=== Goals ===
A. Using the thread on @inbounds propagation in Julia below, decide whether each statement agrees with it: (i) placing @inbounds inside the generator avoids the error; (ii) higher-order functions such as sum are meant to propagate inbounds; (iii) anonymous functions can be marked with @propagate_inbounds. Answer yes or no for each, quoting the deciding words.
B. Extend the thread on @inbounds propagation in Julia below from the point where it stops.

=== Supplied text ===
Oop, that’s wrong. It’s that Generators and sum itself are adding that function boundary that you’re missing. That is:

julia> function f(i, a, aa)
           @propagate_inbounds p(j) = log(exp(a[i+1]) + exp(a[j+1]))
           @inbounds sum(p(j) for j in aa)
       end
f (generic function with 1 method)

julia> f(5, 1:5, axes(1:5,1))
ERROR: BoundsError: attempt to access 5-element UnitRange{Int64} at index [6]

If you move that @inbounds inside the generator, then you’re ok. I’m not sure if we have a way to tag a Generator as propagating inbounds, particularly if it’s getting called from within a higher-order function.

julia> function f2(i, a, aa)
           @propagate_inbounds p(j) = log(exp(a[i+1]) + exp(a[j+1]))
           sum(@inbounds p(j) for j in aa)
       end
f2 (generic function with 1 method)

julia> f2(5, 1:5, axes(1:5,1))
31.200074158612694
4 Likes

I see, thanks.
But this basically means, that I have to specify @inbounds in downstream functions, where I don’t necessarily know, if everything will actually be in bounds. By explicitely marking the sum’s Generator inside f(i) as @inbounds, I lose bounds checking for uses of f(i) where I can’t guarantee that everything will be in bounds.

Is there a way to do some sort of explicit @inbounds propagation?

Propagation also seems to break with broadcasting. So I will need manual propagation for lambdas, Generators and inside broadcasted functions?

Example:

using LinearAlgebra
function foo(a)
    aa = axes(a, 1)

    @propagate_inbounds function f(i, x)
        @propagate_inbounds p(j) = log(exp(a[i+1]) + exp(a[j+1]))
        log(a[i+1] * sum(@inbounds p(j+1) for j in aa) - x)
    end

    sum(i -> (@inbounds a[i+1] * dot([1,2,3,4,5], f.(i+1, [1,2,3,4,5]))), aa)

    # Same result with this instead of sum:
    #ret = zero(eltype(a))
    #@inbounds for i in a
    #    ret += a[i+1] * dot([1,2,3,4,5], f.(i+1, [1,2,3,4,5]))
    #end
end

still throws a BoundsError because of the a[i+1] factor in front of the sum.
When I replace the line with log(@inbounds a[i+1] sum... it seems to work.

Yeah, in general, we don’t want higher order functions to @propagate_inbounds because we don’t know if it’s ok and intended to elide bounds checks within the passed function and because we don’t really want functions like sum to inline. While you can mark anonymous functions with @propagate_inbounds, too, I think you’re just going to end up tying yourself in knots and running into walls. You’re trying to get inbounds propagation to do something it was not really intended to do, so you’ll keep running into cases like this.

=== Available data ===
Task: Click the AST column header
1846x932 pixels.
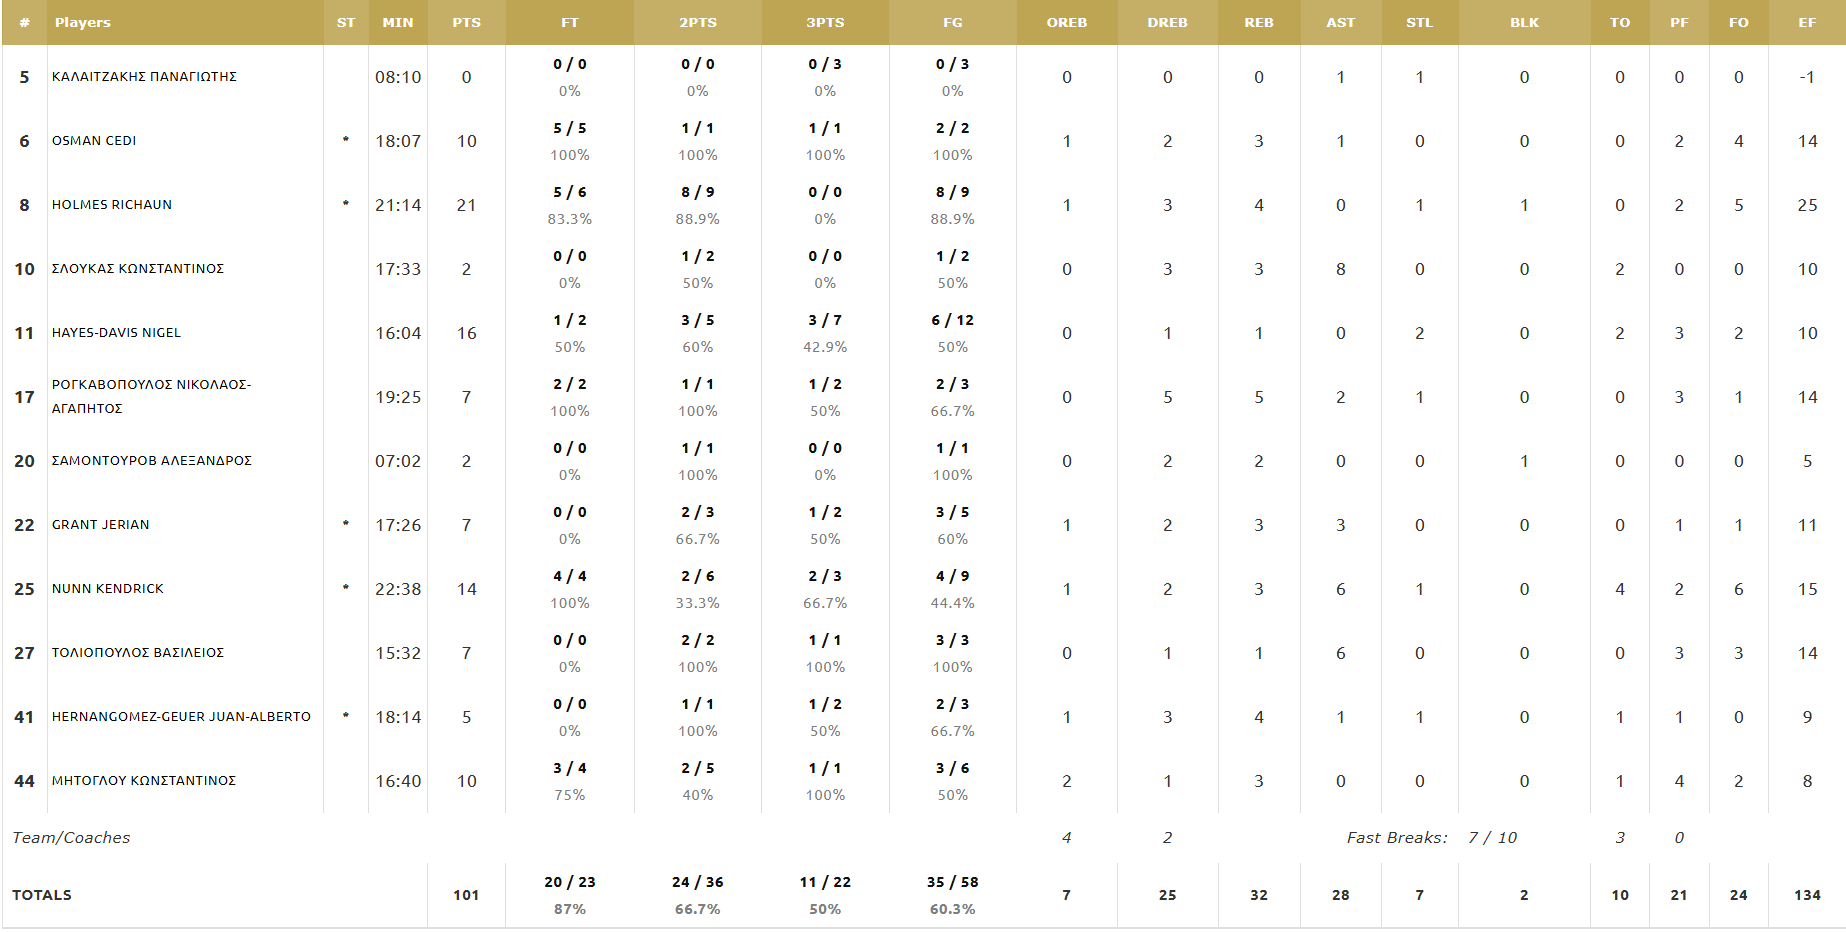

=== Response list ===
A.
(i) Yes: "If you move that @inbounds inside the generator, then you’re ok."
(ii) No: "in general, we don’t want higher order functions to @propagate_inbounds"
(iii) Yes: "While you can mark anonymous functions with @propagate_inbounds, too"

B.
That is, @propagate_inbounds was built for indexing-infrastructure sorts of patterns where you have full control of the call stack and you’re really depending upon inlining in any case. Higher order functions, broadcasting, generators, etc., are often best served if they don’t inline.

3 Likes

Interesting. I’m not yet entirely sure, how bounds checking relates to inlining.

How is


function foo(a)
    ret = zero(eltype(a))
    for i in axes(a,1)
        ret += f(a, i)
    end
    ret
end

different from

function foo(a)
    sum(f(a, i) for i in axes(a, 1))
end

for some

@propagate_inbounds f(a, i) = ...

?

It’s just the implementation, driven by the intended use-cases. Bounds-check removal requires changing the code in a function you’re calling. It’s a spooky action at a distance. Instead of building a full second function body, the compiler does the transform as part of the inlining step — it’s already plopping a copy of the function body right into the caller, so it can do a little transform in the process.

In all three cases, I’d argue that you want @inbounds f(a, i), because it’s at that level that you know i is valid for a given how f works. That’s where the for loop was defined.

3 Likes

Ok, makes sense. And I guess disabling the propagation for actual library code (like generators or broadcasts) and enabling the propagation for the code inside the lambda/generator/broadcast is too complex / not worth the effort.